The lead frame 2 moved along the rail 35 is moved to the bending device 200 on the left side so that the trimming operation and the bending operation are simultaneously performed. The banding device 200 has a conventional press structure for vertical movement according to the operation of the crank and the rod (not shown) in the crank box 40, the rotational force of the motor 41, the lower ram As shown in Figure 8, the upper mold 44 is mounted. Under the upper mold 44, there is a lower mold 46 in which the upper lead frame 2 is moved and placed therein, and a trimming and banding process is performed on the lead frame 2 when the upper mold is lowered. At this time, the upper mold is provided with a predetermined punch for processing the lead frame (2).

The lead frame 2 is cut by the banding device 200 at the rear edge portion 5b, and the trimming and bansing operation is completed while the end of the assembly pin 5a is bent vertically, and the lead frame 2 is completed. Is moved back to the rail 55 on the left. The rail 55 is provided with a gripper 50 inside the same as the rail 35 on the right side. The gripper 50 has a screw rod 53 which also rotates by driving the motor 54 as shown in FIG. 18, and is connected to a sleeve 52 that is fastened and moved according to the rotation of the screw rod.

Next, a coupling device 300 for coupling the lead frame 2 and the heat sink 6 to the left side of the rail 55 is provided.

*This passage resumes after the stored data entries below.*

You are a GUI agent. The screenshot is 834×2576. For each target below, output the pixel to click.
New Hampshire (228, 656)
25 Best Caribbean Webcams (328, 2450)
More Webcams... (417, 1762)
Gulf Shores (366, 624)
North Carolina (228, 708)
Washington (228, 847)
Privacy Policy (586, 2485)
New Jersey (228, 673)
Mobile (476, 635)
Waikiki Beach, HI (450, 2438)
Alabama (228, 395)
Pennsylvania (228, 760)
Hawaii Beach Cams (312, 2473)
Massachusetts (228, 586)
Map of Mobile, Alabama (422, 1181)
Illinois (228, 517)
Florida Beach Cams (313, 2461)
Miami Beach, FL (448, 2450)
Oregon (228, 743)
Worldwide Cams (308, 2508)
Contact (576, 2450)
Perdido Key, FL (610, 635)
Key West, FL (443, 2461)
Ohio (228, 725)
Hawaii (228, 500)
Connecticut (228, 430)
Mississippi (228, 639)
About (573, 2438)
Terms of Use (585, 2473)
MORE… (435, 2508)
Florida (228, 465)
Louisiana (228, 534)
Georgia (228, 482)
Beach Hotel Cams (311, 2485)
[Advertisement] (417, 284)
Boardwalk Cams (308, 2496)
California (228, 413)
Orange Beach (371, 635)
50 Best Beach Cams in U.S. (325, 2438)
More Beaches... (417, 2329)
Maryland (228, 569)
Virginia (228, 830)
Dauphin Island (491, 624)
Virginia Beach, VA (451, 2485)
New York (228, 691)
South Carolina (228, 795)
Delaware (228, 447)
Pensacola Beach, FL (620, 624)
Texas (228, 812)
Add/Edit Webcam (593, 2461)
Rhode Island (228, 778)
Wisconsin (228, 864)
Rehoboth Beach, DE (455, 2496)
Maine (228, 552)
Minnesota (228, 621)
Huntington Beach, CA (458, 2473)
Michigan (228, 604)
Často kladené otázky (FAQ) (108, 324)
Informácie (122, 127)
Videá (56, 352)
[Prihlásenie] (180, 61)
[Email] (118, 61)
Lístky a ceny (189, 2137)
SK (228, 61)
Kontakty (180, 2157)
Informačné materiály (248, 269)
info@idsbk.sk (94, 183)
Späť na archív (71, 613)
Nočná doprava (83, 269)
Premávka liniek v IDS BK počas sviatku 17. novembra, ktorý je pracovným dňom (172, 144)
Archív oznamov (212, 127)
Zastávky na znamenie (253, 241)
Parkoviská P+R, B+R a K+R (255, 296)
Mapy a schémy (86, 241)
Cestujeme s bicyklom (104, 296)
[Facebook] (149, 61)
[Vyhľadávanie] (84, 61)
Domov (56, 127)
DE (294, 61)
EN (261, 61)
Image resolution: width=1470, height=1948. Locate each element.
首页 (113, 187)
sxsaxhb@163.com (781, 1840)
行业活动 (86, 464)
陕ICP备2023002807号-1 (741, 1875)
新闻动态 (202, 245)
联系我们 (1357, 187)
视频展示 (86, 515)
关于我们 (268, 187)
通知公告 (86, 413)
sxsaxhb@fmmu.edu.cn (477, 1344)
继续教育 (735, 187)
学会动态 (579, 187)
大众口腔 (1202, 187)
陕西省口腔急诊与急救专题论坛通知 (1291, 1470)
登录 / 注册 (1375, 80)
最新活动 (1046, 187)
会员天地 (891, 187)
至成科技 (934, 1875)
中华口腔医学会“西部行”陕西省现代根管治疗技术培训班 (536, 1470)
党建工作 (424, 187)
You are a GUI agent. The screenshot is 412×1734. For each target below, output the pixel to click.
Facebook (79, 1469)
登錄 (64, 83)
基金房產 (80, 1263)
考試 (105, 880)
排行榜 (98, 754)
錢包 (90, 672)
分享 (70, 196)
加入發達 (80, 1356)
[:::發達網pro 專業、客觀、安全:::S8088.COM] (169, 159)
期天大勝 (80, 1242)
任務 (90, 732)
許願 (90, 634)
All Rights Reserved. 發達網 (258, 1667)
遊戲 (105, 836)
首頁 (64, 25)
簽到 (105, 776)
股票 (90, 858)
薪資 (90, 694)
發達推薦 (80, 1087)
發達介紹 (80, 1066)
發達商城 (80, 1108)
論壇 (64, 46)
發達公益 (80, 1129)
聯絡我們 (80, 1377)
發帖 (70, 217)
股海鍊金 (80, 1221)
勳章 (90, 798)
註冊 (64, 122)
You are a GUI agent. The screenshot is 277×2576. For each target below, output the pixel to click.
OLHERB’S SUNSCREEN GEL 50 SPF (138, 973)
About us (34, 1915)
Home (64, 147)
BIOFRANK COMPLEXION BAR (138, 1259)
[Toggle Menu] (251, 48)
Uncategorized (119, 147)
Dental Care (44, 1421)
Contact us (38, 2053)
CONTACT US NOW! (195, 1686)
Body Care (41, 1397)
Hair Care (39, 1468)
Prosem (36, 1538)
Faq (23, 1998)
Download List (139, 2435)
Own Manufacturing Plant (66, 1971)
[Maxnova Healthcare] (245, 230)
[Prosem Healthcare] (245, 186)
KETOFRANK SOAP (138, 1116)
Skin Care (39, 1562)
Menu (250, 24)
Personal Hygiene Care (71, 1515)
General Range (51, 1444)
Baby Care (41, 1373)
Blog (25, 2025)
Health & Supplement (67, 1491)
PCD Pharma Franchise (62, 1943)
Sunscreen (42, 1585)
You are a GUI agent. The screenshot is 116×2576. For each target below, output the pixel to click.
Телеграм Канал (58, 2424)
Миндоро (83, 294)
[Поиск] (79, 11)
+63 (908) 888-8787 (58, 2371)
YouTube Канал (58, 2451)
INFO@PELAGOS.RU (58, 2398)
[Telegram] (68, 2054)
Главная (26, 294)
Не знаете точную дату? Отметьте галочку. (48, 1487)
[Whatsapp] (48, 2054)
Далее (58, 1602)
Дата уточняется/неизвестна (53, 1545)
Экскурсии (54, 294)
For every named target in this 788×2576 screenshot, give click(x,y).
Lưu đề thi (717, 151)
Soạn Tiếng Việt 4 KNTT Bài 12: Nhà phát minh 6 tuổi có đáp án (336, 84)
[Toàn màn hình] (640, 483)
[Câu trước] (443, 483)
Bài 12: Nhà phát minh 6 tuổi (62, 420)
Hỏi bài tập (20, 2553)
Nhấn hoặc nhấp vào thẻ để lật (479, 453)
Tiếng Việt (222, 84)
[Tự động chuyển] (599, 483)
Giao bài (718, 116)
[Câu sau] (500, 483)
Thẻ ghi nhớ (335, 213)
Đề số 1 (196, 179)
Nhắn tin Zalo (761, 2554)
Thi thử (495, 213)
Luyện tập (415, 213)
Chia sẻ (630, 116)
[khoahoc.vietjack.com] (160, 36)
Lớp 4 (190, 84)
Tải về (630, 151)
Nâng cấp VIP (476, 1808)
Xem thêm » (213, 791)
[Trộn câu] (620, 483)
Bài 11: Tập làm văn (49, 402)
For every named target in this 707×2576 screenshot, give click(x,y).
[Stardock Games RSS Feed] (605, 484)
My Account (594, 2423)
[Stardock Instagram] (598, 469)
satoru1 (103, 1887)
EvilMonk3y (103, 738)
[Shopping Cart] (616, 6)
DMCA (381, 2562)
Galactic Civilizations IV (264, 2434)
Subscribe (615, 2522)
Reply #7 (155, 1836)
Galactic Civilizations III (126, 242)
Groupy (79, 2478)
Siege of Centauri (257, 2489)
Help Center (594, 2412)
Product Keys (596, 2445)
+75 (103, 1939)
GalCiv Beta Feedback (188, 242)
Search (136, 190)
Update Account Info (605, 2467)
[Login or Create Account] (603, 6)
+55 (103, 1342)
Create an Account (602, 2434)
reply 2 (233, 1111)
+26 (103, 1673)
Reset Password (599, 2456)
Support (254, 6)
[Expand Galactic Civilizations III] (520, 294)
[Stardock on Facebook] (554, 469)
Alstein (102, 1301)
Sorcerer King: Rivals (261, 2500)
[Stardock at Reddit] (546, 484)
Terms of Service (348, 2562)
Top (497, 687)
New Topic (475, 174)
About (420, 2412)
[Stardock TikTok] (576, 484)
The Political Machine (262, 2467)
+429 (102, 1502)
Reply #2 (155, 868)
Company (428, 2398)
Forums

The coupling device 300 has a mounting table 10a having the same structure as the mounting table 10 of the supply device 100 in front of the rail 55 on which the lead frame 2 is moved, and the rail 55 At the rear, a mold rail 72 is installed to settle the moving mold 70 and move it horizontally. A plurality of heat sinks 6 are sandwiched between the guide bars in the mounting table 10a, and the second horizontal frame 60 is positioned above the mounting table 10a, the rail 55, and the mold rail 72. It is attached by the props 63 of both sides. Meanwhile, as shown in FIG. 12, the second horizontal frame 60 has a screw rod 62 mounted therein, and horizontally moves the moving frame 64 attached to the front when rotated by the motor 61 on one side. Move it. In addition, the movable frame 64 is mounted on both sides of the vertical carriage (65, 67), which is moved up and down by the power of a hydraulic cylinder or a motor (not shown). A first suction port 66 and a second suction port 68 are attached to the lower portions of the vertical transfer tables 65 and 67 on both sides. At this time, the first and second suction ports 66 and 68 are connected to an external vacuum device while a hose is connected to the upper portion. In addition, a guide rail 74 is installed at the rear of the mold rail 72 in parallel with the mold rail 72, and a rod 75 is seated on the guide rail 74 to move along the guide rail. At this time, the rod 75 is connected to each other with the moving mold 70 moving along the mold rail 72, the other end is bent under the upper plate 13 is attached to the sleeve 76. In addition, the rod 75 and the moving mold 70 move when the screw rod 77 rotates while being engaged with the screw rod 77 rotating to drive the motor 78. Meanwhile, the lead frame 2 and the heat sink 6 are placed on the movable mold 70. The process of coupling the lead frame 2 and the heat sink 6 by the coupling device 300 is shown in FIG. 13. To FIG. 16.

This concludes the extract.